Task: Use Stream Computing to accelerate transformation of geographical coordinates
Test machine: Intel C2D E8500, Radeon HD 4870 1GB, 4 GB DDR2 RAM 1066 MHz, WinXP SP 3
Flaws and bugs in Brook+ pose a few problems particularly to the newbie to ATI's Stream Computing SDK and tools, but thankfully these were overcome with the help of a few knowledgable forum members.
When evaluating the results of an initial coordinate transformation test implementation using single precision floating point numbers (float) it turned out that compute errors summed up so badly that the results were unuseable.
Transition to double had the big problem that the built-in math functions all work with float, causing the precision problem to arise again. It turned out that while I could provide double versions of most of these functions, not all could be replaced, so precision problems remained. Due to the nature of the subject (and me not being an expert in numerical mathematics and its application on computer systems) I have not been able to solve these.

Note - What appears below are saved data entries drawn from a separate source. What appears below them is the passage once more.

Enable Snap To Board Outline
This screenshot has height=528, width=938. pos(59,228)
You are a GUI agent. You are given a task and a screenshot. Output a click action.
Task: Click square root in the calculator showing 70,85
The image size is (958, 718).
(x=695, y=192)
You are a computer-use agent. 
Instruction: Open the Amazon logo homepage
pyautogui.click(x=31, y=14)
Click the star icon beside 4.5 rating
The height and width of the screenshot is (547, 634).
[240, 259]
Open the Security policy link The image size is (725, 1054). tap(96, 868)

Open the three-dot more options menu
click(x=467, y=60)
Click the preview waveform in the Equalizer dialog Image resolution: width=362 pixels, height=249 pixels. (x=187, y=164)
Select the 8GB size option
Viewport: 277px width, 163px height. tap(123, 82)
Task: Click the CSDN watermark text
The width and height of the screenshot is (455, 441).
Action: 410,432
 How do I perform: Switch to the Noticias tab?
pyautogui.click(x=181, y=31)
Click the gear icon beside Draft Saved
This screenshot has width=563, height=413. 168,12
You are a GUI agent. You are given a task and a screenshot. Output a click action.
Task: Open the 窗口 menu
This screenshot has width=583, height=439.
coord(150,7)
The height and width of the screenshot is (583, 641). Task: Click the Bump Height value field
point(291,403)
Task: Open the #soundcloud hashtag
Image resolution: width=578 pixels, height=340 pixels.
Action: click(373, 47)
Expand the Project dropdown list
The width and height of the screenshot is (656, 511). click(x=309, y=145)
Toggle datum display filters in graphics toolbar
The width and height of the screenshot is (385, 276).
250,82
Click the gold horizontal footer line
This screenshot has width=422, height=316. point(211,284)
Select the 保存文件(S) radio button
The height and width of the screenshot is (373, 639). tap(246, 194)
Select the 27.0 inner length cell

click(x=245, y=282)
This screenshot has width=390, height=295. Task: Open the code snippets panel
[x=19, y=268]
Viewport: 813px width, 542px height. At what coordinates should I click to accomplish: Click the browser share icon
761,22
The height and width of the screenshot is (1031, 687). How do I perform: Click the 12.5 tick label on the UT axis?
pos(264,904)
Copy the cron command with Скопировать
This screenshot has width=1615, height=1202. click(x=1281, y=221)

Transforming a coordinate in my test case involves quite a few steps. I have made sure that data remained on the Stream Computing hardware (gfx card). Still, with all optimizations I could apply, I only achieved a threefold speedup compared to the CPU code path (the original coordinate transformation code), and even that only for large numbers of coordinates (the break even point was at around 1 million double precision coordinates, i.e. 3 million double values (x,y plus zone specifier)).
I have to say that I don't know whether I could improve on this, because I haven't really understood code optimization like explained in the optimized matrix multiplication example, but I doubt that speed could be more than doubled that way.
So as a result, unless I have massively goofed up somewhere (which I wouldn't be able to detect), Stream Computing has proven to be useless for my application: It lacks the speed and most of all the numerical precision required.
That is pretty disappointing I have to say. Maybe this will change should there ever be Stream Computing hardware with full native double precision support.
Thanks for all the help I have received here.